La partida de los jesuitas no significó el abandono de las misiones californianas. Apenas un mes después, el 14 de marzo de 1768, un grupo de 15 franciscanos, liderado por Junípero Serra, salió de San Blas, Nayarit, con destino a Loreto. Esta nueva orden religiosa de los franciscanos asumió la responsabilidad de las misiones ex jesuíticas, garantizando la continuidad del proyecto evangelizador y cultural en la región.

Reflexiones sobre el fin de una Era

La expulsión de los jesuitas marcó el cierre de un capítulo significativo en la historia de California. Durante siete décadas, estos religiosos habían enfrentado desafíos extremos para establecer un sistema misional que transformó la vida en la península. Su legado incluye la introducción de nuevas prácticas agrícolas y artesanales, así como la creación de comunidades que sirvieron de base para el desarrollo posterior de la región.

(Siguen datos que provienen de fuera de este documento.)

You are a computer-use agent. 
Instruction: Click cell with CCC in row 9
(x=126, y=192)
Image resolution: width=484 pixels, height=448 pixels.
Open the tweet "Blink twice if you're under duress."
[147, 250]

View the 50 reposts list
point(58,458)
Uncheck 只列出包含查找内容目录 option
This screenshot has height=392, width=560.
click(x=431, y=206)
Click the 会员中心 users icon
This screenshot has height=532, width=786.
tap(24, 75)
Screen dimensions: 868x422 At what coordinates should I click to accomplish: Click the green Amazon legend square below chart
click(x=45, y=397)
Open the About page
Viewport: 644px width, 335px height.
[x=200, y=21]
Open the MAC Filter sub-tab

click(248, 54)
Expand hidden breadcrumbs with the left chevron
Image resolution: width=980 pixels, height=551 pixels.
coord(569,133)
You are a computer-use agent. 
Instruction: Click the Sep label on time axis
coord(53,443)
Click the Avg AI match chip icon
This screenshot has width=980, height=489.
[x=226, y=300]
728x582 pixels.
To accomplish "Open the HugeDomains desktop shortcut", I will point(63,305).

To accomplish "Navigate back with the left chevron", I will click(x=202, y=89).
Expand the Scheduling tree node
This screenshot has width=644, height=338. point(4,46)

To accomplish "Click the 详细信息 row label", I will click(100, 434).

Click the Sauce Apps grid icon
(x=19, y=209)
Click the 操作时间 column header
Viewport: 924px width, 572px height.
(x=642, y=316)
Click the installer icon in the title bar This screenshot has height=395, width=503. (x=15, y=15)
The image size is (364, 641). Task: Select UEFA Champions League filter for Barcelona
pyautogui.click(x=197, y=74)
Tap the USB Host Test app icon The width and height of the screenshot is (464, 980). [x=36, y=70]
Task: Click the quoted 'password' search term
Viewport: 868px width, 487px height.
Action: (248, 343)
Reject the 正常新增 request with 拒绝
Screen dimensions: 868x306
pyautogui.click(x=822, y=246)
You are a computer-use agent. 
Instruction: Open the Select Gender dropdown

Sin embargo, la partida de los jesuitas también simbolizó las tensiones entre los intereses políticos y religiosos de la época. Mientras Carlos III consolidaba su poder a expensas de la orden religiosa, las misiones californianas pasaron a manos de los franciscanos, quienes continuarían el trabajo iniciado por sus predecesores.

Hoy, más de 250 años después, este episodio sigue siendo un recordatorio de cómo las decisiones políticas y económicas en Europa tuvieron un impacto profundo en las vidas de quienes habitaban tierras lejanas como California. Loreto, el corazón de la Antigua California, atestiguó un momento que cambió el curso de su historia y dejó un legado que aún resuena en las tradiciones y la identidad de la región.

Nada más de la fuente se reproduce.